# [Exercise text]
Skip to main content
Yearly Archives


Education: how does Scotland get out of this fine mess?

By Blog No Comments

Sue Palmer

‘When it comes to education’, says this week’s Spectator, ‘Scotland is an example of what not to do’.

I didn’t read the article because it was behind a firewall – and anyway, we all know what it’ll say. Not only has our country just had a rotten school report from PISA, but we’ve been on a frightening downward path for a couple of decades.  There’s a seemingly intractable ‘poverty-related attainment gap’ and an ever-deepening ‘child and adolescent mental health crisis’. There’s been a terrifying rise in additional support needs (now over a third of Scottish school pupils) but no money to support them.  And since COVID,  we’ve seen an explosion of behavioural problems and classroom violence.

All this within the context of a cost-of living crisis, with one in four Scottish children already living in poverty.  So what on earth should our policy-makers do?

Adjusting the culture

Well, obviously, not more of the same – and almost certainly not what the Spectator suggests…  What we really need is a change in the educational culture that got us into this fine mess in the first place. It’s a culture that affects the media, the educational establishment and Scottish policy-makers, and it stems from Scotland’s famous reputation for educational excellence, built on good old Presbyterian values like hard work, self-reliance and academic elitism.

This is not to argue against the importance of hard work – indeed, it’s human nature, given sufficient motivation, to devote great time and energy to a cause – but far too many of our children and young people are no longer motivated to learn. There’s nothing wrong with self-reliance either, except that in a consumer culture it too easily morphs into competitive selfishness, with disastrous consequences for mental health.

But, in a 21st century school system, there is no place at all for the academic elitism that destroys motivation and undermines mental health. Scotland’s relentless focus on academic ‘attainment’ has ensured that – despite CfE’s enlightened attempt to highlight the four capacities (successful learner, confident individual, effective contributor, responsible citizen) – academic elitism remains our system’s default position.

So, to pull us back to those four capacities, how about swivelling the spotlight on two important aspects of CfE that current policy-makers always manage to sideline?

The pursuit of happiness

The first is Health and Wellbeing, supposedly up there with Literacy and Numeracy as a ‘Responsibility of All’, underpinning the entire curriculum. According to PISA, Scottish fifteen-year-olds now report the second lowest level of ‘life satisfaction’ in all OECD countries (the lowest is Turkey) so it seems safe to say that we’re neglecting H&W.

Not on paper, of course.  When benchmarks were introduced in 2017 to ‘provide clarity on the national standards expected’ there were three sets for H&W, covering 60 pages of government leaflets!  However, the benchmark authors advised that ‘there is no need to provide curriculum level judgements in all curriculum areas – stick to Literacy and Numeracy’. As they explained, H&W is just too complicated to assess.

As an indication of policy-makers’ values. the above example of double-think would be difficult to better. The pursuit of academic data has blinded them to the principles of CfE. They clearly don’t think ‘Responsibility for All’ includes themselves.

Stored records:
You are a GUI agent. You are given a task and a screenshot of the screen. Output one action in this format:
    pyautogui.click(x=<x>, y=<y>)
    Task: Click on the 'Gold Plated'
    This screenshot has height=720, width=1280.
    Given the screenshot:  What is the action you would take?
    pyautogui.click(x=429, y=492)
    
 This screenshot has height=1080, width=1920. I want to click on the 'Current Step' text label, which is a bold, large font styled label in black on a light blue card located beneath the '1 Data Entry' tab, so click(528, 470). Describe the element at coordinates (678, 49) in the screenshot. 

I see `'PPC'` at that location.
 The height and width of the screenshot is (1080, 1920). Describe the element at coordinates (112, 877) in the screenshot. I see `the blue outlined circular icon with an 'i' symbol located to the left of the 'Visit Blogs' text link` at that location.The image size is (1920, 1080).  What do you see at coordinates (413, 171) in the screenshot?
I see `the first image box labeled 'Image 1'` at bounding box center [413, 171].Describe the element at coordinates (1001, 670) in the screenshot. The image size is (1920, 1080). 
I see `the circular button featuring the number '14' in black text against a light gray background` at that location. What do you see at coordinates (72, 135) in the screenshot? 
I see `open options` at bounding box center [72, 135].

# [Brief 1]
Answer these questions from the blog post on Scottish education:
(a) What share of Scottish children are already living in poverty?
(b) According to PISA, which OECD country reports a lower level of life satisfaction among fifteen-year-olds than Scotland?
(c) In what year were the benchmarks introduced?
# [Brief 2]
Output the part of the blog post on Scottish education that opens with the words "This is not" and closes with "for mental health.".

# [Written reply 1]
(a) One in four.
(b) Turkey.
(c) 2017.

# [Written reply 2]
This is not to argue against the importance of hard work – indeed, it’s human nature, given sufficient motivation, to devote great time and energy to a cause – but far too many of our children and young people are no longer motivated to learn. There’s nothing wrong with self-reliance either, except that in a consumer culture it too easily morphs into competitive selfishness, with disastrous consequences for mental health.